#### [Exercise material]
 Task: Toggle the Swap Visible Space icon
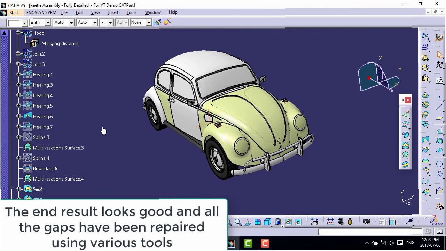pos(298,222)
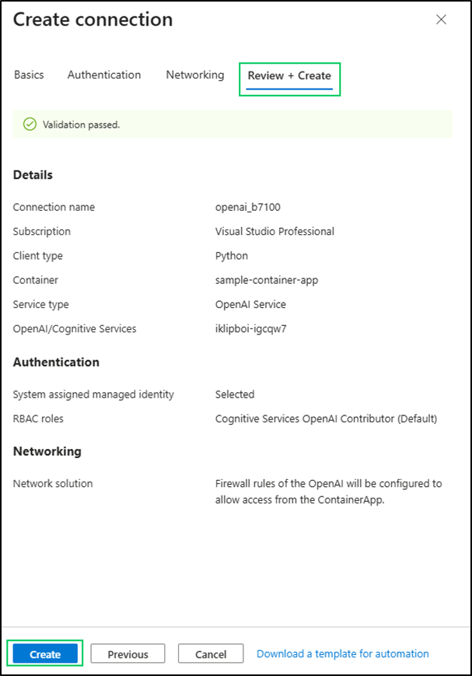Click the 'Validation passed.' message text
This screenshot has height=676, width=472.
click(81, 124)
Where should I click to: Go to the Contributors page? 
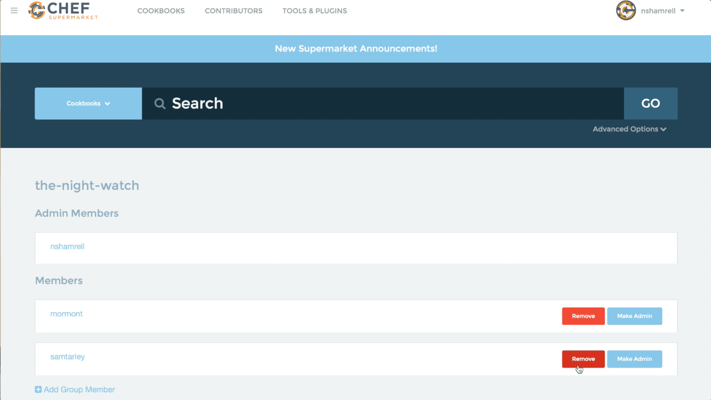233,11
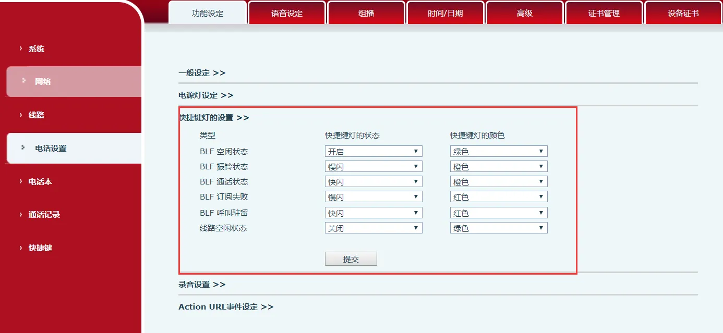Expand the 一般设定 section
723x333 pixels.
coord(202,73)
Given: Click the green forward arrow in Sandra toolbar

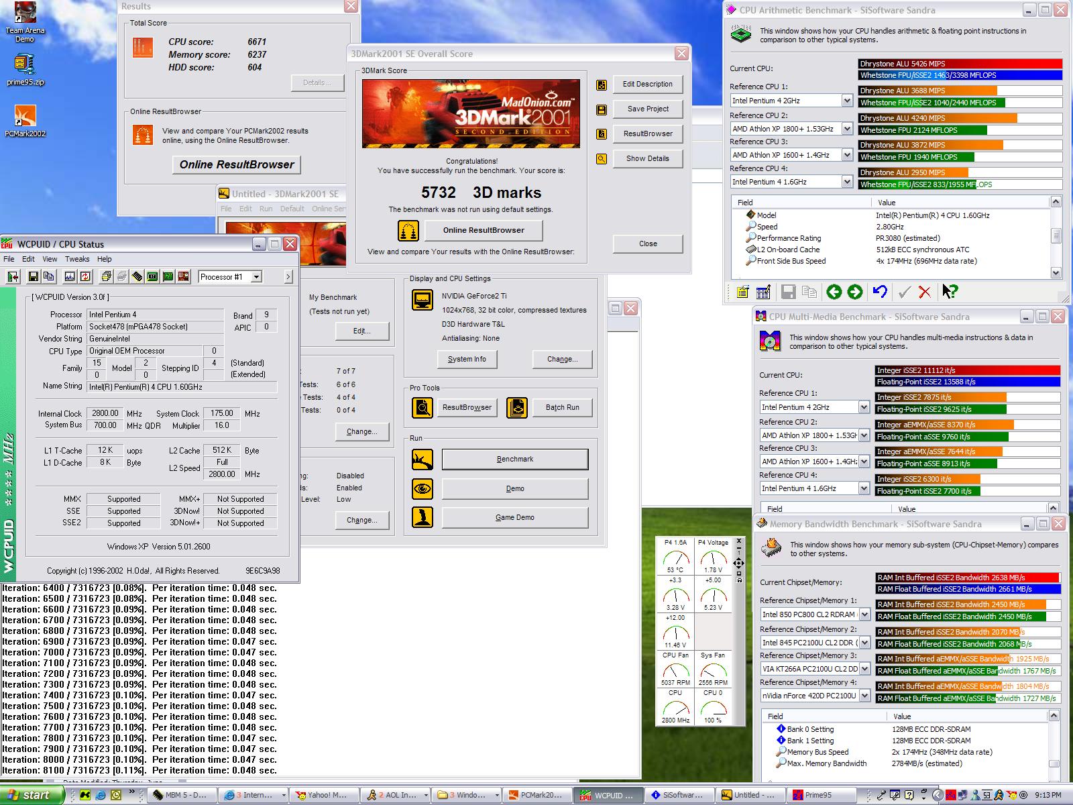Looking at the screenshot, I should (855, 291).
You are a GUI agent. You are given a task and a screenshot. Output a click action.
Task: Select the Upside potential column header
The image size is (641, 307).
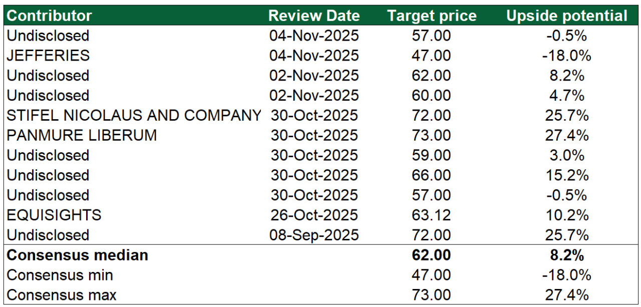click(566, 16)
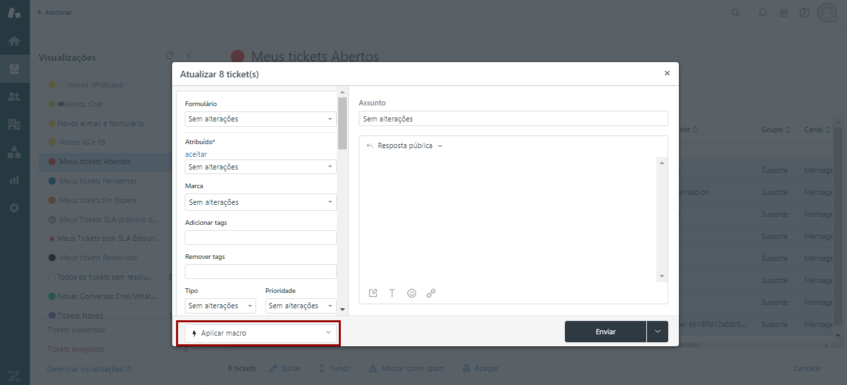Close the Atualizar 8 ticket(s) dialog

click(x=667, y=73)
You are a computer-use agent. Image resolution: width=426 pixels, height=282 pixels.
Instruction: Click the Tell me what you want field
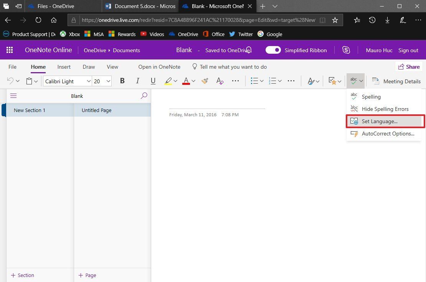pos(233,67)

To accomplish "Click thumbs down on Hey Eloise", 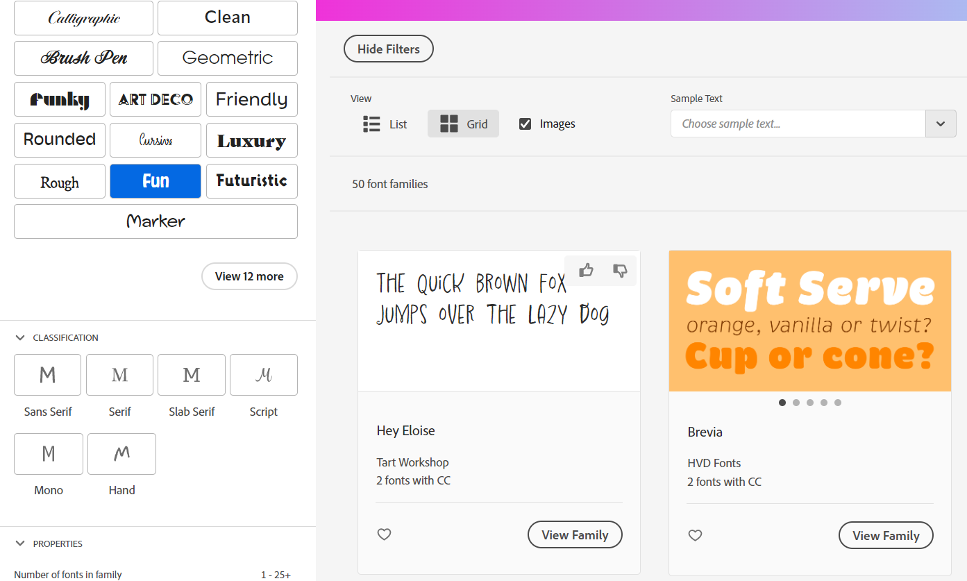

#### [What the task requires]
Repeat nothing but the lines from the one containing "You are a computer-use" through the end of the entries, exactly, and skip the pictures.

#### [Solution to the exercise]
You are a computer-use agent. Image resolution: width=426 pixels, height=282 pixels.
Instruction: Click the Tell me what you want field
pos(233,67)

To accomplish "Click thumbs down on Hey Eloise", 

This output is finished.